I’ve always been inspired by many of our talented New Zealand authors such as Lynley Dodd and Joy Cowely, as well as popular international authors like Julia Donaldson.  Like them, I write to entertain and teach. What I gain from putting pen to paper is enjoyment, healing and personal growth. 

In 2017 I turned to creative writing when I was thrown a massive and unexpected curveball. I suddenly became a solo parent to my 2 year old daughter. I was 5 months pregnant with my son at the time. I left my teaching job to move closer to my family and support network. I knew my situation put me at high risk for postnatal depression and that I was going to have my hands full raising my two children. But I knew that caring for my family meant looking after my own hauora. For me, this was making a little bit of time each day to do something creative and meaningful for myself. I know how influential a story, song or poem can be. Not only can it offer entertainment value, enrich vocabulary and support speech development,  but with a strong rhythm it can be a fun and memorable way to teach values and concepts. For those reasons, I chose writing as a creative outlet.

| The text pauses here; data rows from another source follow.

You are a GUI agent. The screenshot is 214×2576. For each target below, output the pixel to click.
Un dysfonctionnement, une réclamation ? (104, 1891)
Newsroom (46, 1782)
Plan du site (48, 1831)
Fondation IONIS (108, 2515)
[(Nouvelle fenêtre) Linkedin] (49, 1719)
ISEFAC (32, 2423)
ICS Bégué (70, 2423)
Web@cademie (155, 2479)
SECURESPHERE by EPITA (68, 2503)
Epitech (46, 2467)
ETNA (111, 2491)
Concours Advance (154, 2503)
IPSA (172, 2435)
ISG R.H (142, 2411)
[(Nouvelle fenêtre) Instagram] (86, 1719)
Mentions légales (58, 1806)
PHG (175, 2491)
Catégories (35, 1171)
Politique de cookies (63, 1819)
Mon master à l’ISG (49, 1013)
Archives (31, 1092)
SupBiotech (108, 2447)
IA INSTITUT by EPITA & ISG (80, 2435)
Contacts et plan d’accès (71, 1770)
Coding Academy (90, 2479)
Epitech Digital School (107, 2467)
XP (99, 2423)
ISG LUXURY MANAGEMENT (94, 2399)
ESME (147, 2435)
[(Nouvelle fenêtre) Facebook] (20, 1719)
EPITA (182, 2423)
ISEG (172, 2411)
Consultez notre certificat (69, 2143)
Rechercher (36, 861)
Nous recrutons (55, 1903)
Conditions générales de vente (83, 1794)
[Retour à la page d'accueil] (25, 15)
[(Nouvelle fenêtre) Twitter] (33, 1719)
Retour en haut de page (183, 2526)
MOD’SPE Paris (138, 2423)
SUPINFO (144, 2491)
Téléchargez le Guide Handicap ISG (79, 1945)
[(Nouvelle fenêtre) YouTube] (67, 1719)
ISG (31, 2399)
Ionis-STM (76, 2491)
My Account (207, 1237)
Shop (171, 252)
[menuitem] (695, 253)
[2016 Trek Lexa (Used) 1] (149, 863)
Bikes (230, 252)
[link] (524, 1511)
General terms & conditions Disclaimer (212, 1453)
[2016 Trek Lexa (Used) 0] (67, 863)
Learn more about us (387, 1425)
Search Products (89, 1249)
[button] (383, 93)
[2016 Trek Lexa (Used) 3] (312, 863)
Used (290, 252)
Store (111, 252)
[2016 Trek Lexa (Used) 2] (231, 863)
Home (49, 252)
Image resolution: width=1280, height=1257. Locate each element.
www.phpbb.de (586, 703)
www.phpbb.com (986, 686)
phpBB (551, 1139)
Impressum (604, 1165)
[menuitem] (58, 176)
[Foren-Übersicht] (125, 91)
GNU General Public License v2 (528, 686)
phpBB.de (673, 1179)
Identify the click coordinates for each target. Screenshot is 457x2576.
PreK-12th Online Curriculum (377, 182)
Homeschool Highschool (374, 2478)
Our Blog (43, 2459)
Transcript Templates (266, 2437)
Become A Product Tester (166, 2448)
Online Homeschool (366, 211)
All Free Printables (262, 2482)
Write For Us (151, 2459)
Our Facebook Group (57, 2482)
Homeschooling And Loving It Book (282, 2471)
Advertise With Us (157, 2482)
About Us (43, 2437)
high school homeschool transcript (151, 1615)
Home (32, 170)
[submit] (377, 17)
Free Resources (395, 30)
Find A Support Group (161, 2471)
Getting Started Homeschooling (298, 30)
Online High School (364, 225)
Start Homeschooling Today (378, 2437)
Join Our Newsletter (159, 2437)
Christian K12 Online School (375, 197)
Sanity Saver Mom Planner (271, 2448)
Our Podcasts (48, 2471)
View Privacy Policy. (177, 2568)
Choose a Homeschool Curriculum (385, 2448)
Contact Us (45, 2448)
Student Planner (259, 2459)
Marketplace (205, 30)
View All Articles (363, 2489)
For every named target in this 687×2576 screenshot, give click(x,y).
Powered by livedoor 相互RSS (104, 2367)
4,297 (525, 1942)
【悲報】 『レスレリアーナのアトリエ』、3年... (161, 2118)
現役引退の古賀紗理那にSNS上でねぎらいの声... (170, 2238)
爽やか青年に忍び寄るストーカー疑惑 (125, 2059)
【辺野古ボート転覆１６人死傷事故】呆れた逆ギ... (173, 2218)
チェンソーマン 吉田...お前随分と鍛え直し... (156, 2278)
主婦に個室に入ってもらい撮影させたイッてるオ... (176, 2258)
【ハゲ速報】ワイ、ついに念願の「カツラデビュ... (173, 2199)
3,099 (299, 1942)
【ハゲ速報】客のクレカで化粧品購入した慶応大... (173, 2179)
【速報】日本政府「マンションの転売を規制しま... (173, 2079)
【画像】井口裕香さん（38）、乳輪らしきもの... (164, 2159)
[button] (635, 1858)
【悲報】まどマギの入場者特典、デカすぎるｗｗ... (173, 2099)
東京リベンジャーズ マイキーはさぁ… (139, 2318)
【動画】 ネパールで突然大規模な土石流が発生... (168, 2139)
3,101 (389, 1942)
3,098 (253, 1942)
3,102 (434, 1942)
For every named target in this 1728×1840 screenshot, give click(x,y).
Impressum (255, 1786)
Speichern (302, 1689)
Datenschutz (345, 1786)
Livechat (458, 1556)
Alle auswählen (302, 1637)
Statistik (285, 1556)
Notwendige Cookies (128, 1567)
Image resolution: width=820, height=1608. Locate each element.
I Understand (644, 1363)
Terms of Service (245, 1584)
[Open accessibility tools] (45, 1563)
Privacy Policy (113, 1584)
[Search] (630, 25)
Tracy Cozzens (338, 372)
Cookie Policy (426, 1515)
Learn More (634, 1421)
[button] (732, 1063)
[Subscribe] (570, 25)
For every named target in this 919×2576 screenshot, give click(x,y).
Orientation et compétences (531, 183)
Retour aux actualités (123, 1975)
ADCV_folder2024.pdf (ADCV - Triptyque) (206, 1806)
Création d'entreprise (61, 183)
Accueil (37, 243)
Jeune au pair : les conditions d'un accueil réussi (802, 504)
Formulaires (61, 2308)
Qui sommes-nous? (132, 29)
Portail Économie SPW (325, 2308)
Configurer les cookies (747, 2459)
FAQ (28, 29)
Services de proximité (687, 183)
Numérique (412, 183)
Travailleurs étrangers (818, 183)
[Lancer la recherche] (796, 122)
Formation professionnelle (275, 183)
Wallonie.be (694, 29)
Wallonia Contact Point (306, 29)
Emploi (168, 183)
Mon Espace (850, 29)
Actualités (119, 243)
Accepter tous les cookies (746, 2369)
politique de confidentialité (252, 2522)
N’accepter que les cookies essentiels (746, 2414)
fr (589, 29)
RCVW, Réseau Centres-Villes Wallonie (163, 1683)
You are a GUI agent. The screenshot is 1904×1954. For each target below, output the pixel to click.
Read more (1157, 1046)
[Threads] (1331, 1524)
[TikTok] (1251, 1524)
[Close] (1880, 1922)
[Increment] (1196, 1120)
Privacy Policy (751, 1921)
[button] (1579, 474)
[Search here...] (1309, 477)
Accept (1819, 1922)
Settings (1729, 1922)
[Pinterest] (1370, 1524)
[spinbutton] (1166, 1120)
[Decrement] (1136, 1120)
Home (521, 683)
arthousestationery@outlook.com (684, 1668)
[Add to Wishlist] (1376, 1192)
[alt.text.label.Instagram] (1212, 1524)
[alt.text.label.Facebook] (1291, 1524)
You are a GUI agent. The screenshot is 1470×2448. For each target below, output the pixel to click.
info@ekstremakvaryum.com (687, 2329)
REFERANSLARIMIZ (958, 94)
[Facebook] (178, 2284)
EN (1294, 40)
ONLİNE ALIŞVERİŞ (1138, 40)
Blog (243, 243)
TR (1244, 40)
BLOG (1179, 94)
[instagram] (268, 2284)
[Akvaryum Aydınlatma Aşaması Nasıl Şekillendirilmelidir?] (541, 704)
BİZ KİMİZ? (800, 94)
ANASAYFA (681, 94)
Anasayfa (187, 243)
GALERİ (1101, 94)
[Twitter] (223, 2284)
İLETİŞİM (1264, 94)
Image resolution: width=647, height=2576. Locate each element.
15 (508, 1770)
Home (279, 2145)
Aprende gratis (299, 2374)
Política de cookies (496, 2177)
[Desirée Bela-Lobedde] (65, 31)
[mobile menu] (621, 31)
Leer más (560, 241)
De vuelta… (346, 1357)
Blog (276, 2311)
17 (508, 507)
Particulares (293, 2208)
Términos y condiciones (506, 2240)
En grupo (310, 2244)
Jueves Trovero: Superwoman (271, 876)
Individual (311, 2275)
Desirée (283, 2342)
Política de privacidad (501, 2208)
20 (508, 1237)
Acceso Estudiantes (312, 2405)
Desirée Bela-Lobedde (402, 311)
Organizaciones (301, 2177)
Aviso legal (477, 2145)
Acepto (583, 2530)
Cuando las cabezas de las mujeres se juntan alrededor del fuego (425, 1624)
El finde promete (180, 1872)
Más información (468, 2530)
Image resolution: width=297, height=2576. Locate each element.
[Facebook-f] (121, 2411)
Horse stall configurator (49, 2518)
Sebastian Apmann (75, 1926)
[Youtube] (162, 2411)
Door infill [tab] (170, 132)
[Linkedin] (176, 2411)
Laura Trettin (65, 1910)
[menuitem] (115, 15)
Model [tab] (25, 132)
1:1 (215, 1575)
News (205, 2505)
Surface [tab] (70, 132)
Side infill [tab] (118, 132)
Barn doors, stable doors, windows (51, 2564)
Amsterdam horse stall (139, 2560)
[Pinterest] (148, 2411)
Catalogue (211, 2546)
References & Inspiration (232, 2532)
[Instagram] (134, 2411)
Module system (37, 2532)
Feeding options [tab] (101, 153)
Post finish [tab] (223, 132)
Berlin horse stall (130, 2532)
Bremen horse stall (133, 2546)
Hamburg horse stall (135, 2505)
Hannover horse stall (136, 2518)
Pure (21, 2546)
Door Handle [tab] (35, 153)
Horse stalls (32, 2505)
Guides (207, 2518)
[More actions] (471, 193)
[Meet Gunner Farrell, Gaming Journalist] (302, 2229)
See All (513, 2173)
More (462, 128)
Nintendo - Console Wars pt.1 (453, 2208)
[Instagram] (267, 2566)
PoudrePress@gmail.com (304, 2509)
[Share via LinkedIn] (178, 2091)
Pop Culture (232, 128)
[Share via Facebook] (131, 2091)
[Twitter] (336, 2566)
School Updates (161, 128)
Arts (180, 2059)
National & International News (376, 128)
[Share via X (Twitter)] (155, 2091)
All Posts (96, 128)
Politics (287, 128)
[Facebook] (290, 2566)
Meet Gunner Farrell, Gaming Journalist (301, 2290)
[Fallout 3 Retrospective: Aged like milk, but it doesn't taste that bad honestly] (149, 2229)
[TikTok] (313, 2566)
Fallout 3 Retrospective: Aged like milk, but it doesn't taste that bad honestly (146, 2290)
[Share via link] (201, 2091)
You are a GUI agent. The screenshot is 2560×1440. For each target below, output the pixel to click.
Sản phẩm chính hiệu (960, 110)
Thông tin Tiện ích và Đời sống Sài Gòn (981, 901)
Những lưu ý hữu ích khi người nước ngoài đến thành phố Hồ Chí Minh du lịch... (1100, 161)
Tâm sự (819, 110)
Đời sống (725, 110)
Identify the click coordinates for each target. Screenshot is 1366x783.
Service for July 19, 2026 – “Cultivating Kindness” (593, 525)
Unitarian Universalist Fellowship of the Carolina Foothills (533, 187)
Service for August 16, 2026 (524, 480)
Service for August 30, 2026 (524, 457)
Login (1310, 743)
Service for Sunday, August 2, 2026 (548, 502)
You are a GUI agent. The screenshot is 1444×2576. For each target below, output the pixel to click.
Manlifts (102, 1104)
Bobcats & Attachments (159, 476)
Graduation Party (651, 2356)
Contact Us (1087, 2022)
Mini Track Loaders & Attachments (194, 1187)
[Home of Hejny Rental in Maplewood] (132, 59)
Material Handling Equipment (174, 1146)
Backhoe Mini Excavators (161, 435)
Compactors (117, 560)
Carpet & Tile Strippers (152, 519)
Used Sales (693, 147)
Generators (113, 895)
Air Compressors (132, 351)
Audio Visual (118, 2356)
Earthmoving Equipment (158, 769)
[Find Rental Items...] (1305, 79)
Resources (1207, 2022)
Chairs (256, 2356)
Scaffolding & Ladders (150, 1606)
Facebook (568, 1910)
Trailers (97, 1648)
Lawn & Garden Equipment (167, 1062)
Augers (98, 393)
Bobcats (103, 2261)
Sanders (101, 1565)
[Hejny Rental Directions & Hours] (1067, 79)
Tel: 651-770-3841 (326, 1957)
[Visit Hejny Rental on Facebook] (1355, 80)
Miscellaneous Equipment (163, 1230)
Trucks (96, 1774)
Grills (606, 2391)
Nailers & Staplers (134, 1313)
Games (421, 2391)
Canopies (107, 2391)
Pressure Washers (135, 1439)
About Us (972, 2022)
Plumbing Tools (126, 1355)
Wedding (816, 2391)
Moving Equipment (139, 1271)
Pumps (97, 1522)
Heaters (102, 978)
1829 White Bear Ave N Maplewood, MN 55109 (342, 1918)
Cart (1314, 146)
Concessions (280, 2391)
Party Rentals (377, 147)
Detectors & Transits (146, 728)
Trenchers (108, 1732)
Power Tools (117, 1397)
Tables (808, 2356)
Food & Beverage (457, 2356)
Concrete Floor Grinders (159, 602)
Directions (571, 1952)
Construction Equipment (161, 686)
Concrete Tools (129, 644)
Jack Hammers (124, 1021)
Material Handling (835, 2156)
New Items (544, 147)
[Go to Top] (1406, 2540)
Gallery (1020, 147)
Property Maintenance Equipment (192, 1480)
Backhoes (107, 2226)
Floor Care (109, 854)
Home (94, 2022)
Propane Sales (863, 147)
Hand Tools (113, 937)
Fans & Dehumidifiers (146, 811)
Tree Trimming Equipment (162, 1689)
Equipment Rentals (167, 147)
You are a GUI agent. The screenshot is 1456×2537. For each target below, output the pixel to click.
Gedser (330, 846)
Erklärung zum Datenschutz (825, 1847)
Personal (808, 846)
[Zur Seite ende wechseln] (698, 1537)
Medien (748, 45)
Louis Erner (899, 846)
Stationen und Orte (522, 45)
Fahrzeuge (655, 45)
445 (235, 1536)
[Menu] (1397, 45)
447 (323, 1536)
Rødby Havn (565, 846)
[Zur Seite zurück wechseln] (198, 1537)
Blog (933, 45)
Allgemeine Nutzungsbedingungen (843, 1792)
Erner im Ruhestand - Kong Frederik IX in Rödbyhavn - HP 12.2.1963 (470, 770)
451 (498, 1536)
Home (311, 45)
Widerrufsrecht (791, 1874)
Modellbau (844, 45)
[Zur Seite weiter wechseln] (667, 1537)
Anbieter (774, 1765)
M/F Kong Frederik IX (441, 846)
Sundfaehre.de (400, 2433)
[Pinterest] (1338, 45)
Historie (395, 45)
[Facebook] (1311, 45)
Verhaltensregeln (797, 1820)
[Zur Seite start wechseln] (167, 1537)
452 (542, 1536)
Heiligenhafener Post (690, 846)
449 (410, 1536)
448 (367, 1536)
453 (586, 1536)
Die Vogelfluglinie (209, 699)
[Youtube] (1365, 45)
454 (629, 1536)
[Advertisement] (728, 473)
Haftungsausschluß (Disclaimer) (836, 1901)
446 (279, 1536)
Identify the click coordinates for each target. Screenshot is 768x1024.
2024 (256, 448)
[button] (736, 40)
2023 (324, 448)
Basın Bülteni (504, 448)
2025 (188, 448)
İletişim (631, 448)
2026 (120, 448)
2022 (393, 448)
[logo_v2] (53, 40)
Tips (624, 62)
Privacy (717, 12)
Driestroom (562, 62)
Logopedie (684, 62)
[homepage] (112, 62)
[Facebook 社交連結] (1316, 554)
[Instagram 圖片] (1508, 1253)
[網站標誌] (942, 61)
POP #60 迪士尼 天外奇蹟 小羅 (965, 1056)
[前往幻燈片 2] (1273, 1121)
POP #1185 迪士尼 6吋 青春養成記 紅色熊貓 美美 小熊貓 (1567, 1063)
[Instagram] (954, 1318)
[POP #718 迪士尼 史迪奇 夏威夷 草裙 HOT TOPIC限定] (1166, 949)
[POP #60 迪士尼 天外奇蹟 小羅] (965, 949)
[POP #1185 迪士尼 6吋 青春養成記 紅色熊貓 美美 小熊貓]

I thought carefully about the values I wanted to teach my own children, then I began writing a tale about a seagull who discovers the importance of helping others and caring for our planet, while on her own journey of mistakes. I left my laptop open at the kitchen counter, and every time the right words came into my head I would take a moment to type them in. I wrote this story while breastfeeding, between nappy changes and among piles of washing. 

I couldn’t believe it when the manuscript was finalised for the Storylines Joy Cowley Award in 2019, as I had never entered before. Going along to the awards was such a great opportunity to meet others in the writing industry. I set a new goal: to publish Celia Seagull and the Plastic Sea.

I was so excited when award winning NZ publishers, Mary Egan Publishing, said how much they loved the manuscript and wanted to produce the book under their children’s book imprint, Little Love. 

I am incredibly grateful that the Bobby Stafford-Bush Foundation has generously  funded the production of this book, and will be distributing a free copy to every school library and public library in New Zealand for Plastic Free July 2021. They have not only helped me to achieve a personal goal, but they are helping to educate the current generation of Primary School children about plastic pollution. 

I am honoured to be representing the legacy left by Bobby Stafford-Bush; to respect our ocean and marine life and to help others when we can.